ProjectHEAL Inc. is a Non Profit Organization founded in Chicago, Illinois with a Theory of Change centered upon educating Teachers and Students nation-wide on subjects of Trauma, Coping, Expressive Writing, Authorship and Entrepreneurship to increase the awareness of how Mental Health struggles may hinder healthy relationship building, learning experiences and student-brain development.
Across the United States, students who reside in low-income communities receive inadequate social-emotional and mental health services in comparison to peers in affluent communities.
For example, students in the Chicago Public School District—86 percent being eligible for free or reduced lunch—receive inadequate social–emotional and mental health services in comparison to their peers in North Shore suburban communities. Today, Chicago Public Schools (CPS) serves more than 381,349 students across 664 schools. All elementary schools receive one counselor despite enrollment, meaning schools serving up to 1,200 students still have just one counselor. The American School Counselor’s Association (ASCA) recommends one counselor for every 250 students. At the high school level, one counselor is assigned for every 360 students, about 1- ½ times the recommendation.
New Trier Township High School in Winnetka, Illinois, a North Shore Suburb, provides a noteworthy comparative analysis. In Winnetka the average household income is $207,540 and, with a high school student population of 3,086, each counselor serves a caseload of 121 students. In the Chicago Public School District, each high school counselor attempts to serve a caseload of 360 students, a caseload 3 times larger than counselors at New Trier Township High School.
This comparative analysis underscores a pertinent and perpetual educational inequity, where Chicago Public School counselors are overburdened by massive caseloads –and adequate social services become a considerable luxury for low-income students—while north shore suburban students of New Trier Township High School benefit from counselors who have smaller caseloads and more time to provide students with an equitable experience. Chicago Public School students miss vital opportunities to relieve potential stress and anxiety through obtaining equitable social-emotional and mental health services necessary to reach high educational outcomes.

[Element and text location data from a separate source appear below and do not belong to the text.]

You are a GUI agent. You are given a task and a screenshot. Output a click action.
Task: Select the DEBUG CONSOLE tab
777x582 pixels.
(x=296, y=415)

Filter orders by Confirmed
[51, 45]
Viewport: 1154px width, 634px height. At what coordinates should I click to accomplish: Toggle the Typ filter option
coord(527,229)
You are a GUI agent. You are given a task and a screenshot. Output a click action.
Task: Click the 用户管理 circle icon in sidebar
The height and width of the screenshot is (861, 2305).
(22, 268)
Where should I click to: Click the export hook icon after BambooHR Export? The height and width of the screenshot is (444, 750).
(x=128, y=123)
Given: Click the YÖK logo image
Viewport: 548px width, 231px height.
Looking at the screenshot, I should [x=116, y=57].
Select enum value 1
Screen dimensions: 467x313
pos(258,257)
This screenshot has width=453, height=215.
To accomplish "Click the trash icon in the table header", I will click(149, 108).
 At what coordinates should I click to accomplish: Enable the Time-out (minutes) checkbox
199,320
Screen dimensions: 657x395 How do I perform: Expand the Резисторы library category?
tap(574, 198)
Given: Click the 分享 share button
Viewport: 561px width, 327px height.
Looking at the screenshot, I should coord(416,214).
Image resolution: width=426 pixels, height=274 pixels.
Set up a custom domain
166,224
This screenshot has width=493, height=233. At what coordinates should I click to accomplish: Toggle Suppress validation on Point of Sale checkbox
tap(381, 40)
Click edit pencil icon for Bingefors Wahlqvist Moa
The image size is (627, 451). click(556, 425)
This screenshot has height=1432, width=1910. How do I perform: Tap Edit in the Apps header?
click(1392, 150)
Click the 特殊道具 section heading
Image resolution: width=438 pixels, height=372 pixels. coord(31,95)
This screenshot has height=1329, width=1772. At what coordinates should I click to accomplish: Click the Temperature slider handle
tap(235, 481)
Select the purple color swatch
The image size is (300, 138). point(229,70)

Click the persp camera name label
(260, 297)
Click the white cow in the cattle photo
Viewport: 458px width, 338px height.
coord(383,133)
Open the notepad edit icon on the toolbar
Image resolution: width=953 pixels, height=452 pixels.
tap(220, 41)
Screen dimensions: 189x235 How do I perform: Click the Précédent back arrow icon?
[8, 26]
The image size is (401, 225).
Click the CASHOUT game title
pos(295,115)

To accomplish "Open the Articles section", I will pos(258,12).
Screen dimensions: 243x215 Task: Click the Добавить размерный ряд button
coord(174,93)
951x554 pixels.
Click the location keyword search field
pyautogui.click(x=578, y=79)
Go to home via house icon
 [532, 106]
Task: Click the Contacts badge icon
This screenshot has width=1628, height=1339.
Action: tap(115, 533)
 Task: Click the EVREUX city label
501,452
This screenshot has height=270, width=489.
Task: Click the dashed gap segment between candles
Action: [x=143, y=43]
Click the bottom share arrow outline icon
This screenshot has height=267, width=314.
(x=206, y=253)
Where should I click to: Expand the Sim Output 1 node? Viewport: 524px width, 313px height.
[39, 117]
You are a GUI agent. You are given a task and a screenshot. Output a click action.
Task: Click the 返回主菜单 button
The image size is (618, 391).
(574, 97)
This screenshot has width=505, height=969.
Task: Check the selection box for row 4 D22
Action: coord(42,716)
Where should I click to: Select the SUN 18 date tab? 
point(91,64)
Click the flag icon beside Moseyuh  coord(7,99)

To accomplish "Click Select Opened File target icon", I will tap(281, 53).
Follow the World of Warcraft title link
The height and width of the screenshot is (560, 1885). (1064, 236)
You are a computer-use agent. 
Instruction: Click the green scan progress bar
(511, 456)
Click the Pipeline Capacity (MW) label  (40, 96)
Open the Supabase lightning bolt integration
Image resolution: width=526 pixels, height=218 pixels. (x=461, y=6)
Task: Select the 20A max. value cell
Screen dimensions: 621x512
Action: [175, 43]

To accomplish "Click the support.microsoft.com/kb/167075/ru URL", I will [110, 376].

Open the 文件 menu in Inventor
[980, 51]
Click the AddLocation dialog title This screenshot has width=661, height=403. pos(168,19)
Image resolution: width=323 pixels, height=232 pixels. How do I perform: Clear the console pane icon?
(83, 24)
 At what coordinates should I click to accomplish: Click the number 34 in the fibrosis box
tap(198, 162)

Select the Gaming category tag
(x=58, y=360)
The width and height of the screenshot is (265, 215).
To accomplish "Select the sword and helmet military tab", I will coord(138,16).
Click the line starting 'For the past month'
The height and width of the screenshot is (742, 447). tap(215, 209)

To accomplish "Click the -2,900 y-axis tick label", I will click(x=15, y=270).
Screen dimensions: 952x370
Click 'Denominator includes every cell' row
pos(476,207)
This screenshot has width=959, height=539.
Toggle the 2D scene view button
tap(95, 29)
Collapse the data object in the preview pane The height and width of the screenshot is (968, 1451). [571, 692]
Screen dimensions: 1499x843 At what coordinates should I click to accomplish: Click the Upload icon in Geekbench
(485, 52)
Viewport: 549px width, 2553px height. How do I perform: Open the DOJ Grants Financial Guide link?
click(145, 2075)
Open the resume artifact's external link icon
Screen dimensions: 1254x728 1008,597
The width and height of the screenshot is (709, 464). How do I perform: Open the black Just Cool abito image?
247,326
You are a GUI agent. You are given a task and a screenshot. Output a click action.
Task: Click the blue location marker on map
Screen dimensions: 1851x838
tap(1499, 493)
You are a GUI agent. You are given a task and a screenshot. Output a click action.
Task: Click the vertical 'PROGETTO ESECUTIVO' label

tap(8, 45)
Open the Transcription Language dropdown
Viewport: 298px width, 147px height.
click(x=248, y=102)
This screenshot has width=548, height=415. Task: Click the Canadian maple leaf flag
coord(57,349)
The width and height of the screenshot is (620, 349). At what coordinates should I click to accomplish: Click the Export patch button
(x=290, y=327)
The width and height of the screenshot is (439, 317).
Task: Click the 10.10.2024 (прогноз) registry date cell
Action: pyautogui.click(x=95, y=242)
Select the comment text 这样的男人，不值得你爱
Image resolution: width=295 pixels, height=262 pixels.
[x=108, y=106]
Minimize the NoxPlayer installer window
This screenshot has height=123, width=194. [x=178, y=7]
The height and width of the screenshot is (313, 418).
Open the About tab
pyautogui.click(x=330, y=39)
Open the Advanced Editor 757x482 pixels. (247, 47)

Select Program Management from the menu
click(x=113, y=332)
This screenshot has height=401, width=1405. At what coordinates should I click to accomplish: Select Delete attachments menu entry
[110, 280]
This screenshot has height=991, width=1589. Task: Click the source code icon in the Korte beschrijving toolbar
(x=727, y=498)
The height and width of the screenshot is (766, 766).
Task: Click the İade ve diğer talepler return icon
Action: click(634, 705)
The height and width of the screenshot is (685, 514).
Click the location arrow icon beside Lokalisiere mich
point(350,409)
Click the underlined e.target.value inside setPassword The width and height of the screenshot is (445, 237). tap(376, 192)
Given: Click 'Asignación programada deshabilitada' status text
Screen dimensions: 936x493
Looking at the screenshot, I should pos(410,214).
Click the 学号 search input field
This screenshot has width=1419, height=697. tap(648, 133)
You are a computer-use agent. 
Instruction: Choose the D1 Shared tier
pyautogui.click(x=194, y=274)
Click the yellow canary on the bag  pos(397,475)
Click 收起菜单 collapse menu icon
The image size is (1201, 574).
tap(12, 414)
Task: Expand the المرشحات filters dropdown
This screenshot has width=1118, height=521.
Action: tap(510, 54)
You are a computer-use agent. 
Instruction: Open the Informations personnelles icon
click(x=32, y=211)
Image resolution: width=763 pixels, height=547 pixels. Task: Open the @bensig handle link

Therefore, ProjectHEAL has adopted noteworthy trauma-informed care practices to support teachers and students in meeting the need of low-income school districts that lack adequate social-emotional and mental health services for students. Furthermore, ProjectHEAL meets the tried and proven trauma-informed approach with innovation through its 5 month, student-centered, expressive writing fellowship where high school students: learn how trauma affects student learning, practice expressive writing as a coping mechanism, and develop entrepreneurial skills through self-publishing their personal narratives.
When social worker positions are cut children, schools and the community suffers. With social services losing funding and mental health facilities closing, schools have become the de facto mental health system for children. On average, only one quarter of children in need of mental health services receive them. For those that do receive services, 70-80% receive services in schools.
The need for additional social-emotional and mental health services, for students who reside in low-income communities, is greater than the number of services readily available. Nevertheless, ProjectHEAL seeks to increase educational equity by providing additional social-emotional and mental health services to support overburdened school counselors while supporting teachers and students who need it most.